§ **GIVEN PASSAGE**

☆ ☆ ☆ ☆

Earned Premium
It is the portion of the total premium recognized as revenue
Earned premium is the portion of the total premium recognized as revenue. Insurance is the protection given to individuals or corporations for subject matters by insurance companies. These companies earn their primary income from premium payments.
Insurance policies are essential to safeguard an asset from losing value due to any unprecedented event. The subject matter could be life, health, property, or liability.
The interested party must pay an insurance premium to obtain an insurance contract. The insurance premium is classified as a liability for the seeker and an income for the insurance provider.
The frequency of insurance premiums depends on the contract and could be monthly, quarterly, semi-annually, or annually.
Some insurance contracts demand an upfront payment at the beginning of the contract. The revenue cannot be classified as earned income since the cost is transferred before the insurance coverage begins.
The accrual basis of accounting stipulates a critical accounting principle known as revenue recognition. Under this, revenue should only be recognized once earned.

☆ ☆ ☆ ☆

§ **STORED DATA**
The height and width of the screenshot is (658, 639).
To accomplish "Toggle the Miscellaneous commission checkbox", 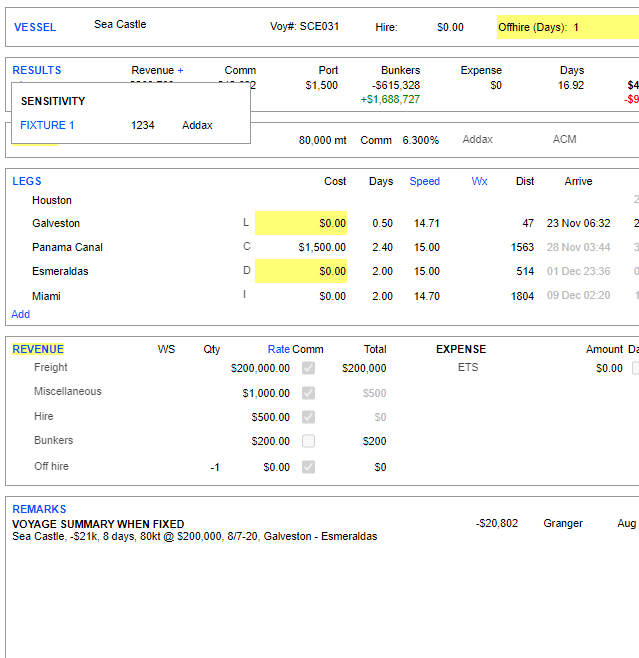I will click(308, 392).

☆ ☆ ☆ ☆

§ **PROBLEMS AND TASKS**
**A.** Print the portion of the earned premium text that begins at the words "The interested party" and stops after "semi-annually, or annually.", keeping every word and punctuation mark as it is.
**B.** Decide whether each statement below agrees with the earned premium text, answering yes or no and quoting the words of the text that settle it: (i) Insurance premiums may be paid on a quarterly basis. (ii) An upfront payment made at the beginning of a contract counts as earned income. (iii) For the insurance provider, the insurance premium is a liability.

§ **EXERCISE SOLUTIONS**
**A.**
The interested party must pay an insurance premium to obtain an insurance contract. The insurance premium is classified as a liability for the seeker and an income for the insurance provider.
The frequency of insurance premiums depends on the contract and could be monthly, quarterly, semi-annually, or annually.

**B.**
(i) Yes: "The frequency of insurance premiums depends on the contract and could be monthly, quarterly, semi-annually, or annually."
(ii) No: "The revenue cannot be classified as earned income since the cost is transferred before the insurance coverage begins."
(iii) No: "The insurance premium is classified as a liability for the seeker and an income for the insurance provider."